US Commission Rules Yemeni-American Teacher Was ‘Victim of Prejudice’ [on Dhabah “Debbie” Almontaser, incl. Khalil Gibran International Academy]

A Yemeni-American schoolteacher forced to resign as principal of New York City’s first Arabic-language public school three years ago has said she feels vindicated by a federal commission that ruled she was a victim of discrimination.

Debbie Almontaser, who has given few interviews during her legal fight, said she had been shocked by people’s ready acceptance of right-wing claims she was a “jihadist” and “extremist”.

“What I experienced was very dramatic,” she told the New York One local television station. “It was something that shook my core, that people I worked with and trusted were easily influenced with right-wing propaganda, and for them to second-guess and have a knee-jerk reaction was quite devastating.”

Ms Almontaser was the first principal of the Khalil Gibran International Academy, which falls under the supervision of the city’s department of education. The DoE strictly maintains separation between church and state and ensures the public curriculum is followed.

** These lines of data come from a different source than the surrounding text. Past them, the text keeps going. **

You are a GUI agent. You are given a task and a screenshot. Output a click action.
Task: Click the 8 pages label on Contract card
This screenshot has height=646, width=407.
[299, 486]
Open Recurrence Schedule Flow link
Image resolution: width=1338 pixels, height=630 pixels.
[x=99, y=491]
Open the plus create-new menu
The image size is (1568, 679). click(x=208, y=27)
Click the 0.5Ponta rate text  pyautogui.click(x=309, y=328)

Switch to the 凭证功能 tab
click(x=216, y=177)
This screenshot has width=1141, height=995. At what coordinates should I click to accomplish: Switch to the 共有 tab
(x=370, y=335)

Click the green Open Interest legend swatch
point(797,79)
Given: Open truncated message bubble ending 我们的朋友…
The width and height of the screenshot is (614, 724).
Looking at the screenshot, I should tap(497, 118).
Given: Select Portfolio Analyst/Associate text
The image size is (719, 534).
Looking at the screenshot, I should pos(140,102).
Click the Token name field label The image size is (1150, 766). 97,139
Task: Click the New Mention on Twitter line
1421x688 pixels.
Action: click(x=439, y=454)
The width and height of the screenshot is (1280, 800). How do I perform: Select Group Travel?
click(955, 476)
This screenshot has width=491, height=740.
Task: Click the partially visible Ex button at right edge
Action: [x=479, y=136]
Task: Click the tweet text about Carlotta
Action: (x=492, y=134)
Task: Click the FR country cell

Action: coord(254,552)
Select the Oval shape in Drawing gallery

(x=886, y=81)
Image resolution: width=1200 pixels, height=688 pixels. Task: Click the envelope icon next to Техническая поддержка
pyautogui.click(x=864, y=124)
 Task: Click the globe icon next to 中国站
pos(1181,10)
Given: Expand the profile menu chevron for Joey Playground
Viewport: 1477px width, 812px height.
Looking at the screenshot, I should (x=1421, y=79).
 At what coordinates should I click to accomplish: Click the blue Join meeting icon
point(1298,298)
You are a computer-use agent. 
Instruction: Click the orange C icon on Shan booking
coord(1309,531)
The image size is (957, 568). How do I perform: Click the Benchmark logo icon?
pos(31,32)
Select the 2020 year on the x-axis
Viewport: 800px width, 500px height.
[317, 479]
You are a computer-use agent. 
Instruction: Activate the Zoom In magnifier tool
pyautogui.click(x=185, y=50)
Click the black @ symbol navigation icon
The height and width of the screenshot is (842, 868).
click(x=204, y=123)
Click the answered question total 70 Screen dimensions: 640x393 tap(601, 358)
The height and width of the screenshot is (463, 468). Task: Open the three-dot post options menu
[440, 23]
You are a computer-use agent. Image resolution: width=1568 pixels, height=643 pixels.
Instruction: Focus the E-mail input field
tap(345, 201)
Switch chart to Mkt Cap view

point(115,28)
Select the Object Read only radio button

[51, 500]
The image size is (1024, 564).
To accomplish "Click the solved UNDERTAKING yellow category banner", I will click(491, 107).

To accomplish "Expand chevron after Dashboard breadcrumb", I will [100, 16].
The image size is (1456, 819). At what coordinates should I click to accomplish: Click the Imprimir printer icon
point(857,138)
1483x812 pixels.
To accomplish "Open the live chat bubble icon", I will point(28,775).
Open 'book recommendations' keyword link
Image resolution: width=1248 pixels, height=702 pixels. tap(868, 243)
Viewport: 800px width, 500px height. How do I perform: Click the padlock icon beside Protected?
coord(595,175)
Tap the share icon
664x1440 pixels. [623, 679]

But Ms Almontaser and the school were targeted by a small but vocal group of protesters led by Daniel Pipes, who heads the Middle East Forum, a conservative research group that also runs CampusWatch. The latter group has targeted professors around the country for their supposed anti-Israel and pro-Islam bias.

The case of the opposition, which came together in a group called “Stop the Madrassa”, was taken up by some media. The New York Post, a right-wing tabloid newspaper printed a front-page article in 2007 accusing Ms Almontaser of having ties to a group that produced T-shirts with the slogan “Intifada NYC”.

She said she simply explained to the reporter that “intifada” meant shaking off and did not endorse any kind of violence. She also said the city’s education department pressured her to give the interview, during which one of its employees was present.

Last week, the US Equal Employment Opportunity Commission found the education department “succumbed to the very bias that creation of the school was intended to dispel and a small segment of the public succeeded in imposing its prejudices on DoE as an employer”.

The commission also said it was the newspaper’s article that spurred the education department to force Ms Almontaser to resign.

“Significantly, it was not her actual remarks but their elaboration by the reporter – creating waves of explicit anti-Muslim bias from several extremist sources – that caused DoE to act,” the commission said.

City officials deny she was forced out and that she resigned voluntarily. The New York City mayor, Michael Bloomberg, who announced her resignation on his radio show, saying “she’s certainly not a terrorist” but adding she was “not all that media savvy, maybe”.

Ms Almontaser and Alan Levine, her lawyer, said she was the target of a smear campaign aimed at stopping the academy, which was dubbed “Intifada High” by some media. But the school’s founders named it after Khalil Gibran, the Christian Lebanese poet, to emphasise the school’s focus on Arabic culture, rather than any religion or ideology.

“The DoE instead repudiated the mission of the school, repudiated what Debbie stood for and succumbed precisely to the hatred that she and the school were designed to oppose,” Mr Levine said. “And that frankly was a missed opportunity on New York City government.”

The commission’s ruling that city officials discriminated against Ms Almontaser “on account of her race, religion and national origin” was welcomed by the New York chapter of the Council on American-Islamic Relations (Cair).

“This preliminary victory is a strong rebuke to the vocal, agenda-driven minority that seeks to marginalise the American Muslim and Arab-American communities,” said Aliya Latif, a Cair civil rights director. “We call on the department of education to reinstate Ms Almontaser or place her in a comparable position.”

The commission said the education department, which did not agree with its ruling, had to respond with a settlement offer by this Wednesday.

Ms Almontaser has asked for her old job back, damages of $300,000 (Dh1.1 million), legal fees and back pay. The case could end up in court if there is no agreement.

She is also appealing against a federal court ruling that dismissed her lawsuit against the education department. The ruling said her interview with the New York Post was “pursuant to her official duties” and therefore not protected by the First Amendment, which safeguards free speech.

Meanwhile, the Arabic school in Brooklyn was running smoothly after a rocky start, thanks in part to support from the wider community, including Jewish-American groups, said Lena Alhusseini, executive director of the Arab American Family Support Centre, a founding partner in the non-religious school.

“The whole controversy was manufactured and it got very nasty,” Ms Alhusseini told The National last year. “But we still opened the school and that was the best way to reply to the attackers.”